How fascinating, Charli, that it should be your husband’s favourite – will be interested in what he makes of this version. Yes there’s a stretch of beach on the south coast famous for fossils. I think one would be hard pressed to come away with a bag full – and these days it strictly out of order to use a geological hammer – but even I picked up a couple of ammonites when we were there a few years ago.
A much quieter week for me this week, and hopefully catching up with desk activities.

Reply
Sarah link
22/8/2016 06:17:50 pm

I had no idea this "rewrite" was even out there. Thank you for sharing, Anne. This one I'm totally getting. Looking forward to reading it!

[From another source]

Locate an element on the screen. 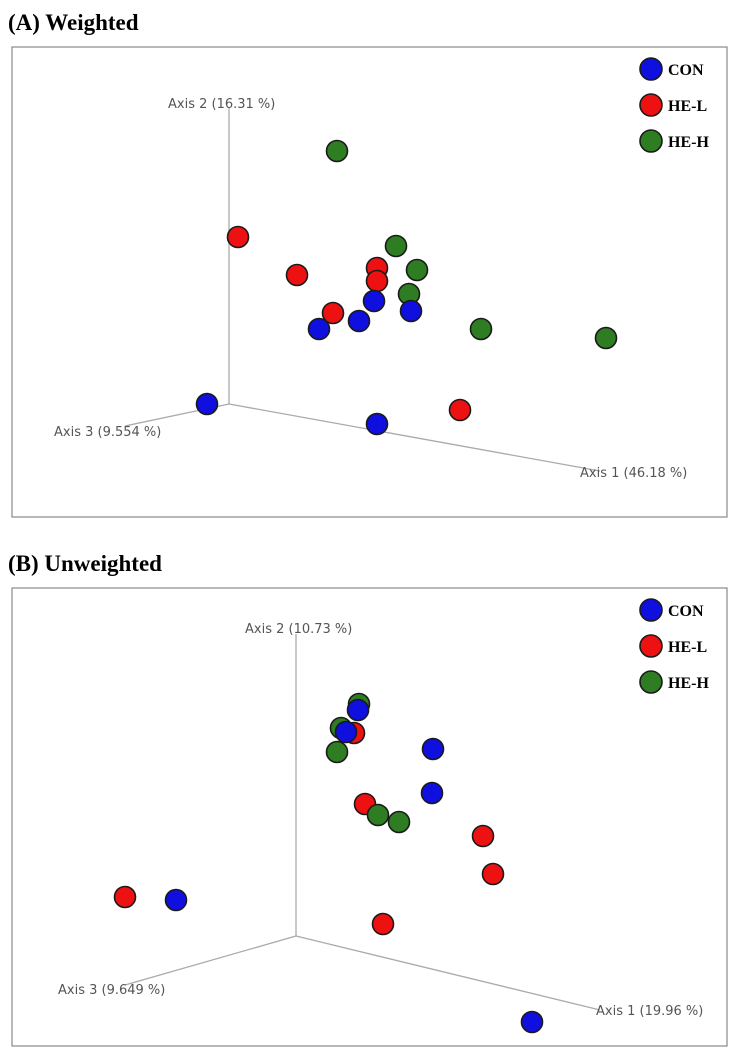 The width and height of the screenshot is (729, 1053). panel-b-title: (B) Unweighted is located at coordinates (85, 564).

Nice take on the flash and in keeping with your review. I don't know how you manage that.

Reply
Annecdotist
23/8/2016 03:36:31 pm

Should suit you, Sarah, as, like Anne Tyler’s other novels, it’s set in Baltimore – not that I think you’re in Baltimore but a bit nearer than both me and Shakespeare!

Reply
Norah Colvin link
24/8/2016 07:59:38 am

Oh those offers of help. Do we accept or don't we? Are the intentions what we perceive? Presumably she wouldn't have filled the bag if she'd thought help was required to get it to the car.
When I was a child there was an expectation that no child would sit (e.g. on a bus) while an adult was standing. No man would sit while a woman was standing either. Now most people I know would be offended if anyone offered them a seat, thinking it to be an ageist action. When I was a child, anyone over 23 was old, and over 40 a dinosaur!

Reply
Annecdotist
27/8/2016 03:44:24 pm

Ha, you're right! I wrote about being offered a seat on a bus here
http://annegoodwin.weebly.com/annecdotal/old-age-a-danger-zone-for-writers
(and you commented), but generally I'd rather thank people for being polite than fight about it. There are more important battles to be had, I think, and the day will come when we're extremely grateful for that anyone considers our comfort!

Reply
Jeanne Lombardo link
25/8/2016 09:11:50 pm

What a delight to revisit Anne Tyler, an author I greatly enjoyed in my 20s and 30s. Have not read her work recently so interesting to note her latest project. What a task to update something like that! And loved the flash. I am a real rock hound myself and imaging indulging it that hobby on an English moor is almost too tantalizing. Sigh. Appreciated, too, your nod to the complexities of manners today, the rightful suspicion balancing with gratitude. Loved the small details too...."regurgitated her last pound coin," "marked like a ram's horn. Lovely.

Reply
Annecdotist
27/8/2016 03:47:44 pm

Thanks, Jeanne. The publishers have kindly sent me the other two already published, plus Margaret Atwood's retelling of The Tempest, so I'm looking forward to reading them and sharing my reflections.